DATA EXTRACTS START

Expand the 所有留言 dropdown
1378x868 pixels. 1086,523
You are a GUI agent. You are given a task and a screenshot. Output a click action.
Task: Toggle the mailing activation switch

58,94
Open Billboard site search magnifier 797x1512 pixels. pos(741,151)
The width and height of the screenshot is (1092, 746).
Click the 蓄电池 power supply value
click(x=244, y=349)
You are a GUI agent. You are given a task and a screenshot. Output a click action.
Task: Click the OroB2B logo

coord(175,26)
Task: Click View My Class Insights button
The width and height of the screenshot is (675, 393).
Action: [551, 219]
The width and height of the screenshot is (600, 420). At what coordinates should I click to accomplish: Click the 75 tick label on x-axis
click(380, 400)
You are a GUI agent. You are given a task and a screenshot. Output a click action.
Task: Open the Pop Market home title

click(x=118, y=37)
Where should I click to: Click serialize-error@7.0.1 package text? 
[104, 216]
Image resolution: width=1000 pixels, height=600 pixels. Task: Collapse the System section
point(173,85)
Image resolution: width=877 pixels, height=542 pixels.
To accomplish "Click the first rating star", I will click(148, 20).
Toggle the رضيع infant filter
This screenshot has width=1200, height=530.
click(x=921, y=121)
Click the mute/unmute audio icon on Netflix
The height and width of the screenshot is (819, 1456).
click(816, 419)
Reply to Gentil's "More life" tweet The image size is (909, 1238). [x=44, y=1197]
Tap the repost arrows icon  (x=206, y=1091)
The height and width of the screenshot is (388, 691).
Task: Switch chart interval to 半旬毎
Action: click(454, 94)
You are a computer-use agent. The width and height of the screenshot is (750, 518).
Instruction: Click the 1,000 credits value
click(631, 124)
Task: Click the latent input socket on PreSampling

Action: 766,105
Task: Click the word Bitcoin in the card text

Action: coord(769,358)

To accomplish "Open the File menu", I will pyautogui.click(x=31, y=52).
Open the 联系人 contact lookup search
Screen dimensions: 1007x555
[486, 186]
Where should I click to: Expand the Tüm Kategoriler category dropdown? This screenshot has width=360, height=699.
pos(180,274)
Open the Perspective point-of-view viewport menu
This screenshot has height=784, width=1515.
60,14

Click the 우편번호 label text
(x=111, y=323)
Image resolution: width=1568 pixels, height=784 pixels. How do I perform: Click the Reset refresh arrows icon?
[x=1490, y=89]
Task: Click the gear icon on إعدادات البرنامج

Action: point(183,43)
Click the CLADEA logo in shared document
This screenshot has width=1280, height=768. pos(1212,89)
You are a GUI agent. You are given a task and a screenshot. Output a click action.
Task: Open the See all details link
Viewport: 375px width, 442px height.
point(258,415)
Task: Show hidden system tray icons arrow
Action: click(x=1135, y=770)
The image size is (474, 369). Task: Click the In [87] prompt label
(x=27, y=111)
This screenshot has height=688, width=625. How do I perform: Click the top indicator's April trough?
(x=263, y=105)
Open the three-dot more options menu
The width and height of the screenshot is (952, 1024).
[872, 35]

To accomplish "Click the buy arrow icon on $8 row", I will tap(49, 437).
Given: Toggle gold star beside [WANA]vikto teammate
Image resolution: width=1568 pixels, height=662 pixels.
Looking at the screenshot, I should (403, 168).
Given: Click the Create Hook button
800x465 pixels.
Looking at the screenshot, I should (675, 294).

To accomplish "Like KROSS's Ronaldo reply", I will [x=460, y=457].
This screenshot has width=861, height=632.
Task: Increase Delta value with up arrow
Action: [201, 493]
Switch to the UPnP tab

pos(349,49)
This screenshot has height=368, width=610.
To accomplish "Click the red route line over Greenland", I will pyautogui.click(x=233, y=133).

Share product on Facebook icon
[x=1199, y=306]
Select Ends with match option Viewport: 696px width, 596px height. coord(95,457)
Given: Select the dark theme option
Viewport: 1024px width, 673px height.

DATA EXTRACTS END

# EXERCISE INSTRUCTIONS:
Restate word for word the lines from the line containing "Image resolution: width=1568 pixels, height=662" through the last line of the listing, inclusive, and nothing beyond them.

# ANSWER SPACE:
Image resolution: width=1568 pixels, height=662 pixels.
Looking at the screenshot, I should (403, 168).
Given: Click the Create Hook button
800x465 pixels.
Looking at the screenshot, I should (675, 294).

To accomplish "Like KROSS's Ronaldo reply", I will [x=460, y=457].
This screenshot has width=861, height=632.
Task: Increase Delta value with up arrow
Action: [201, 493]
Switch to the UPnP tab

pos(349,49)
This screenshot has height=368, width=610.
To accomplish "Click the red route line over Greenland", I will pyautogui.click(x=233, y=133).

Share product on Facebook icon
[x=1199, y=306]
Select Ends with match option Viewport: 696px width, 596px height. coord(95,457)
Given: Select the dark theme option
Viewport: 1024px width, 673px height.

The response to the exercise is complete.